*** PROVIDED MATERIAL ***

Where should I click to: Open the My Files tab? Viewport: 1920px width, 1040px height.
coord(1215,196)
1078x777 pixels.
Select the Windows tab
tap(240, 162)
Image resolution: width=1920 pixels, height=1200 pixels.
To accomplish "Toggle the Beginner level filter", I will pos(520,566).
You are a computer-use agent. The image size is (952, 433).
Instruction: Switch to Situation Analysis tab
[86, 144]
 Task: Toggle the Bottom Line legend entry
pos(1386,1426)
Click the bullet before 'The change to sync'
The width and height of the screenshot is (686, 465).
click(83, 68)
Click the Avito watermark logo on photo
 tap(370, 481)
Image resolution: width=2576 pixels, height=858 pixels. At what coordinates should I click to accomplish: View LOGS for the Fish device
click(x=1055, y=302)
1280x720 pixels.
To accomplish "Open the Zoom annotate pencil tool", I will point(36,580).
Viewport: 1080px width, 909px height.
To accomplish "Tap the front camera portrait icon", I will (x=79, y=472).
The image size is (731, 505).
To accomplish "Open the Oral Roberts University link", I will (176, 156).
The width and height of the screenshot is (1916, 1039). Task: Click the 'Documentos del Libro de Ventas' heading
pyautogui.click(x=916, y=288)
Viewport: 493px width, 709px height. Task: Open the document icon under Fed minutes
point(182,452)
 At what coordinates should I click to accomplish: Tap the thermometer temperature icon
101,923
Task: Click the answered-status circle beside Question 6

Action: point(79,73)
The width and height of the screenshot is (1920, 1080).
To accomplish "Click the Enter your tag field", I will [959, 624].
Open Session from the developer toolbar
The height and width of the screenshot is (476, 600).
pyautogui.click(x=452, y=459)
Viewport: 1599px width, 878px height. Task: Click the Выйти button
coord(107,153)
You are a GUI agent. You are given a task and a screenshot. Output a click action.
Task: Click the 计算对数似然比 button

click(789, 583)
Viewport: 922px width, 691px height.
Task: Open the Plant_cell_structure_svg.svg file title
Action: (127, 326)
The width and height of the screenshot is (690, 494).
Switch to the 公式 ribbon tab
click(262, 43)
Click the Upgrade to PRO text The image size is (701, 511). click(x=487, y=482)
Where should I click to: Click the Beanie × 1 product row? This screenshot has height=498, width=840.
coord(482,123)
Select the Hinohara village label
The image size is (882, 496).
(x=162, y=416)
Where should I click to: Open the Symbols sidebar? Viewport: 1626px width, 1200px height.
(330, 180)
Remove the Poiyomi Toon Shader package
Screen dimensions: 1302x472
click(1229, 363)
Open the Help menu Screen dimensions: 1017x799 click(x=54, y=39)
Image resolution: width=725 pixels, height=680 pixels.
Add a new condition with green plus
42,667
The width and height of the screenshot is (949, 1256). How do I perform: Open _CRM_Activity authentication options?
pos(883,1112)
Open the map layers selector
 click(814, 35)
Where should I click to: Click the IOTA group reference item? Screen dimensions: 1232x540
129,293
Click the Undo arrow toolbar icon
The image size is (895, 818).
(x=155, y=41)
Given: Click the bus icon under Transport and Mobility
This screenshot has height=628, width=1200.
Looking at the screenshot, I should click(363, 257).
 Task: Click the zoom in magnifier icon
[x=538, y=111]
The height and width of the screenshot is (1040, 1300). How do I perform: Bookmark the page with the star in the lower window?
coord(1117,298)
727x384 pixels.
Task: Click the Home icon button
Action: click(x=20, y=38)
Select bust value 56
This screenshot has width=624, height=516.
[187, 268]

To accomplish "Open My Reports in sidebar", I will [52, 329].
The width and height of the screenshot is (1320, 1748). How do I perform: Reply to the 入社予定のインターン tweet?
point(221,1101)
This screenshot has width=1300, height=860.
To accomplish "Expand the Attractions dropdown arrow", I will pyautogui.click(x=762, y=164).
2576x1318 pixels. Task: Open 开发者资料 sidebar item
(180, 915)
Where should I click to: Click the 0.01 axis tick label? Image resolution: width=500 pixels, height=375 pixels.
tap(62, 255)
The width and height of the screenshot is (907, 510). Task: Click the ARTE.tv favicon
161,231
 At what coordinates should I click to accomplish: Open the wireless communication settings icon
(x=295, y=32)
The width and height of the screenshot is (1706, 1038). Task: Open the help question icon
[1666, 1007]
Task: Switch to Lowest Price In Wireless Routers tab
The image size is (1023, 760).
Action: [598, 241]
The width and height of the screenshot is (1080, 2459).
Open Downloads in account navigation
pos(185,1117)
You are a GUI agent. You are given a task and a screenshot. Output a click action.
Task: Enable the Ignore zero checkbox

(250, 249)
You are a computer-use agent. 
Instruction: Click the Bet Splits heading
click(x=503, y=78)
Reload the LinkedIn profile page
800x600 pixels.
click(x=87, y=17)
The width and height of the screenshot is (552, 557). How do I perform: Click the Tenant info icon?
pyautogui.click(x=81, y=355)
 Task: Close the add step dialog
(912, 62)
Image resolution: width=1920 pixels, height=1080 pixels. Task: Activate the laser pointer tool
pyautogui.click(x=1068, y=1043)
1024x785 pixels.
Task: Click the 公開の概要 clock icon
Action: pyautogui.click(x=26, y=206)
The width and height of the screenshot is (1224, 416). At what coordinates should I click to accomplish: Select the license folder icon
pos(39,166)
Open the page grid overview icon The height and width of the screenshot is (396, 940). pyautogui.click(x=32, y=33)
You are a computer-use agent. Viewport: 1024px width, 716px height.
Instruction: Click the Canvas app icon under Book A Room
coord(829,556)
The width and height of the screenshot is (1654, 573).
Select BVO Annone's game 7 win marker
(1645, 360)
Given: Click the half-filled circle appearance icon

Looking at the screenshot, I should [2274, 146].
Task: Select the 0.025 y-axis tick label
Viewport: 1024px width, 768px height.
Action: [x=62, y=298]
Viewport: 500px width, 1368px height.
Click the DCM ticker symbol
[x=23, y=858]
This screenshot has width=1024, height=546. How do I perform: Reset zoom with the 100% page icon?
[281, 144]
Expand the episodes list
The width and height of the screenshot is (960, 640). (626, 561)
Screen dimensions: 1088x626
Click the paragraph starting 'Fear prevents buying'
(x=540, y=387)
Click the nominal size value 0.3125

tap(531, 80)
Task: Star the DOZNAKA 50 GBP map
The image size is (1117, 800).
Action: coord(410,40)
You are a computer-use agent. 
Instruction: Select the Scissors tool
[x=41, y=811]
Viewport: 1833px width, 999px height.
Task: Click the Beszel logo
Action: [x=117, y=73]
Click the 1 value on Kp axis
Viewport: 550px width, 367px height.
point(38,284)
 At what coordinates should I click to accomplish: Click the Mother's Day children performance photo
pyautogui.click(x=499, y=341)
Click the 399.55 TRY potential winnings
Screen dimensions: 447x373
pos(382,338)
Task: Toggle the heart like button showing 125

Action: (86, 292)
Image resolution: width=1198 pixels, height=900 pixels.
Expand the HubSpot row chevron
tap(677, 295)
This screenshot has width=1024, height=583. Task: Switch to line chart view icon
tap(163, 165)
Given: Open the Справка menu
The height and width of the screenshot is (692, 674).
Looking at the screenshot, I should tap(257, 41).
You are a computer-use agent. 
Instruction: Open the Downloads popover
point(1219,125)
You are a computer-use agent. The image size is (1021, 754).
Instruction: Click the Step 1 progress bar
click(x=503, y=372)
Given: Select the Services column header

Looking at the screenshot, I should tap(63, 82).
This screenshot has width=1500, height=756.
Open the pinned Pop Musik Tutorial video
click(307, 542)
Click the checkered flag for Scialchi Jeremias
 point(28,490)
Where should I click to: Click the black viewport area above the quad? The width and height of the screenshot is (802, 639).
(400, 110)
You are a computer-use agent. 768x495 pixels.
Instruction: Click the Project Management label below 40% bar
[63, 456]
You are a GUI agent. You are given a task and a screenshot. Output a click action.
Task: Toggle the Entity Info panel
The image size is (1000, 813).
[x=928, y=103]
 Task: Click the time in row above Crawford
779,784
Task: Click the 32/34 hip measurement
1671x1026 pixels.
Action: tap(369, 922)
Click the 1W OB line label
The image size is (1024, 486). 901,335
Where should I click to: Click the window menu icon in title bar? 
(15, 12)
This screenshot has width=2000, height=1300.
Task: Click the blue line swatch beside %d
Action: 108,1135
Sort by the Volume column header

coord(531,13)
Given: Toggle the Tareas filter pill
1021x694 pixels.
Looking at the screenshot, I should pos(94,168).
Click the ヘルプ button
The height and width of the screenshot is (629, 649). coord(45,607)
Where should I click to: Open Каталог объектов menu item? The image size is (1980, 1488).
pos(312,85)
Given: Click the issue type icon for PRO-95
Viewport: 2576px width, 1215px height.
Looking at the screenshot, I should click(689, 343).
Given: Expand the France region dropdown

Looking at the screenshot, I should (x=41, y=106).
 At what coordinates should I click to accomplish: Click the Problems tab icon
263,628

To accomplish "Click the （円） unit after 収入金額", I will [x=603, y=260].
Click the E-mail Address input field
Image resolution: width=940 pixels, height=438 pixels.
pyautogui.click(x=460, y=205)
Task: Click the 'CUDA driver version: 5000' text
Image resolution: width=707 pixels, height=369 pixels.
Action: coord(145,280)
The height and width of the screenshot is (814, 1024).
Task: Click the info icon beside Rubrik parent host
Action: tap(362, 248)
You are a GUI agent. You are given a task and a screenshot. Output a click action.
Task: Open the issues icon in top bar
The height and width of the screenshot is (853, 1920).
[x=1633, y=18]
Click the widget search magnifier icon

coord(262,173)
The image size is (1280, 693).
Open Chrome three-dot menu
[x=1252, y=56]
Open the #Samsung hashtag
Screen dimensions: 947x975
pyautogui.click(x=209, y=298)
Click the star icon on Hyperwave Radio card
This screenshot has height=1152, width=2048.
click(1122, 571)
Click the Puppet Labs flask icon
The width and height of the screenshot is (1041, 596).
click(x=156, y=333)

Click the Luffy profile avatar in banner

***

→ WORK TO COMPLETE:
Please turn the lines starting at the one containing "You are a computer-use agent. Viewport: 1024px" and ending at the one containing "pyautogui.click(x=499, y=341)" into a numbered list, with blank lines left out.

→ REPLY TO THE TASK:
1. You are a computer-use agent. Viewport: 1024px width, 716px height.
2. Instruction: Click the Canvas app icon under Book A Room
3. coord(829,556)
4. The width and height of the screenshot is (1654, 573).
5. Select BVO Annone's game 7 win marker
6. (1645, 360)
7. Given: Click the half-filled circle appearance icon
8. Looking at the screenshot, I should [2274, 146].
9. Task: Select the 0.025 y-axis tick label
10. Viewport: 1024px width, 768px height.
11. Action: [x=62, y=298]
12. Viewport: 500px width, 1368px height.
13. Click the DCM ticker symbol
14. [x=23, y=858]
15. This screenshot has width=1024, height=546. How do I perform: Reset zoom with the 100% page icon?
16. [281, 144]
17. Expand the episodes list
18. The width and height of the screenshot is (960, 640). (626, 561)
19. Screen dimensions: 1088x626
20. Click the paragraph starting 'Fear prevents buying'
21. (x=540, y=387)
22. Click the nominal size value 0.3125
23. tap(531, 80)
24. Task: Star the DOZNAKA 50 GBP map
25. The image size is (1117, 800).
26. Action: coord(410,40)
27. You are a computer-use agent. 
28. Instruction: Select the Scissors tool
29. [x=41, y=811]
30. Viewport: 1833px width, 999px height.
31. Task: Click the Beszel logo
32. Action: [x=117, y=73]
33. Click the 1 value on Kp axis
34. Viewport: 550px width, 367px height.
35. point(38,284)
36.  At what coordinates should I click to accomplish: Click the Mother's Day children performance photo
37. pyautogui.click(x=499, y=341)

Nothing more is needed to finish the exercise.